İBRAHİM GÖÇMEN

İBRAHİM GÖÇMEN

[email protected]

" Bu gidişe rızamız değil itirazımız var "

23 Eylül 2018 - 23:04

Cumhurbaşkanı Recep Tayyip Erdoğan ülkede Kriz yok bakmayın siz onlara manipülasyon yapıyor sizlerin kafasını karıştırıyorlar mealinde bir açıklama yaptı.

Bu ülkede yaşayan onlarca binlerce insanla görüşüyor konuşuyoruz bu toplumun çok büyük bölümü gelişmelerden oluşumlardan kur fiyatlarının yükselişinden kirli savaştan şehitlerin gelmesinden savaşlardan velhasıl son zamanlarda ki her türlü kargaşadan huzursuz, güvensiz, tedirgin dolayısıyla bu stres ile yaşamak istemiyor.

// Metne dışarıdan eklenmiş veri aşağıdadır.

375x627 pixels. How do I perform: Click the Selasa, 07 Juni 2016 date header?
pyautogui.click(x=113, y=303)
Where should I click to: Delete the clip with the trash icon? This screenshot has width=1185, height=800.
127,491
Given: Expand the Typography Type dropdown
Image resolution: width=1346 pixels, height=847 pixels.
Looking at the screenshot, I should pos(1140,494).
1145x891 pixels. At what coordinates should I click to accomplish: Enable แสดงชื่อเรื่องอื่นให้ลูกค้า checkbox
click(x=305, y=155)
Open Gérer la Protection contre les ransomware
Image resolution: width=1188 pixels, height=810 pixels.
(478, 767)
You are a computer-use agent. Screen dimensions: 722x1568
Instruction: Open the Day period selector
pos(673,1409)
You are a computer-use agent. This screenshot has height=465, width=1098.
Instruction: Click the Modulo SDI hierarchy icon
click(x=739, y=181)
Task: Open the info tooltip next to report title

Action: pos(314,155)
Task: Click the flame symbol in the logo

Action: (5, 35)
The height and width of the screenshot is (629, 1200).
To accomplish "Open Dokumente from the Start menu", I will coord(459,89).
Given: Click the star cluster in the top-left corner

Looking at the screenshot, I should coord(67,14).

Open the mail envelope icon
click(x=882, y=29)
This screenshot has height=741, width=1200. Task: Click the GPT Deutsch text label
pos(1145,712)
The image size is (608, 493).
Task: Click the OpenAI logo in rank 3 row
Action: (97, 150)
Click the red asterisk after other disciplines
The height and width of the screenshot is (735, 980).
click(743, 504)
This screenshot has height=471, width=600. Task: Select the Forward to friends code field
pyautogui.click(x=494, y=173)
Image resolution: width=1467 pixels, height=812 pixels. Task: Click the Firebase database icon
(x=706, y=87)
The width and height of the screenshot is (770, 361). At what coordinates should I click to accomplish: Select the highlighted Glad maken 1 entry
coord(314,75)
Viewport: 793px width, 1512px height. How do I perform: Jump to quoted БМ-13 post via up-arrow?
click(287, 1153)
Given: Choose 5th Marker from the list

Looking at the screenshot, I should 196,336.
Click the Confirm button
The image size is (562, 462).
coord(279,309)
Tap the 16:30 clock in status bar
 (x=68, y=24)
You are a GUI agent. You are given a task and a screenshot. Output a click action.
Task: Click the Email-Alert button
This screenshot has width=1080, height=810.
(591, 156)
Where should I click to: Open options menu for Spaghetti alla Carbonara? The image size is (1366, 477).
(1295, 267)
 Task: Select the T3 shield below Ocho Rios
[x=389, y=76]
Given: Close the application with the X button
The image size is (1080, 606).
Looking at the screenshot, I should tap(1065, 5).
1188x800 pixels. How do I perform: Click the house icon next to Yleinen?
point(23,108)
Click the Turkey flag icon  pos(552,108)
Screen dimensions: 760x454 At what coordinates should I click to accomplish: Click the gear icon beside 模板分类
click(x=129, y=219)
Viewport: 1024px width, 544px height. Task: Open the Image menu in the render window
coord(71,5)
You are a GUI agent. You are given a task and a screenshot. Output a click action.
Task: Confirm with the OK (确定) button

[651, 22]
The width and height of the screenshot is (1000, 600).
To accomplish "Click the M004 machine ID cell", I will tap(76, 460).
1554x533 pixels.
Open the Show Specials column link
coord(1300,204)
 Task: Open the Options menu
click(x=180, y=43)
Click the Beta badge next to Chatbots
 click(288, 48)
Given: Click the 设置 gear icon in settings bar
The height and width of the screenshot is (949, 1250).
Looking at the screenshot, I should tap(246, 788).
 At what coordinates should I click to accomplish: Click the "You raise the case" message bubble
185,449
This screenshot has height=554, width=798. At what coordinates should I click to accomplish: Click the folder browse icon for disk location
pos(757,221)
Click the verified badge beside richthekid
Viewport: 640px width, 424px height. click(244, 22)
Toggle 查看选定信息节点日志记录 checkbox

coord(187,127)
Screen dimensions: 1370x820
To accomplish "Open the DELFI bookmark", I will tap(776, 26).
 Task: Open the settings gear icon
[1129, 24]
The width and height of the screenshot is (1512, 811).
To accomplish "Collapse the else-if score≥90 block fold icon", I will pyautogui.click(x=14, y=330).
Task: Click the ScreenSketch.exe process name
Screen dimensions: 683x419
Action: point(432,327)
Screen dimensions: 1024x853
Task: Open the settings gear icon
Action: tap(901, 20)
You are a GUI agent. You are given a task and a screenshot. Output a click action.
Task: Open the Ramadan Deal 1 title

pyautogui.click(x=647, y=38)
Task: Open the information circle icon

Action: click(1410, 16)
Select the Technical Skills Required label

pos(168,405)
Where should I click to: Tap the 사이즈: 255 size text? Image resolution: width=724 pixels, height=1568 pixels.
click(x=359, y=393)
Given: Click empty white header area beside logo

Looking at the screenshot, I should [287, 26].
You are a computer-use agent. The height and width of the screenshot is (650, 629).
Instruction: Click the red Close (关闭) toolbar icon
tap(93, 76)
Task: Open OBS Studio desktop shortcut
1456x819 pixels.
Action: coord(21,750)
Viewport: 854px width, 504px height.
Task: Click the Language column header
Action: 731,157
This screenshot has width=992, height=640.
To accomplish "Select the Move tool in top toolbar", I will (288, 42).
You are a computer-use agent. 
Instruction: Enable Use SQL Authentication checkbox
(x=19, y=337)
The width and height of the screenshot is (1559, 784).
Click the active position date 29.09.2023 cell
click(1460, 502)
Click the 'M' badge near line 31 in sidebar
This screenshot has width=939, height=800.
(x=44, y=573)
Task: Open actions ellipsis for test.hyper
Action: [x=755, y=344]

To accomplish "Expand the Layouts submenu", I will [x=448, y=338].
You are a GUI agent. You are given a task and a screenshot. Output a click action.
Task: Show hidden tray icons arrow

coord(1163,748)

Böyle yaşamaya razı değil itirazları var ancak kimi kime şikâyet edecekler onu da bilmiyorlar.

Bu nedenle bir elin nesi iki elin sesi var misali birleşelim bütünleşelim.

Gücümüzü gücümüze katalım bir birimize ses verelim ancak o zaman belki sesimizi bir yerlere duyururuz belki o zaman zorlukları nispeten de olsa aşarız.

Hep beraber birleşelim.

Asgari müşterekimiz Bu ülkenin bu bayrağın sahibi olarak hareket etmek.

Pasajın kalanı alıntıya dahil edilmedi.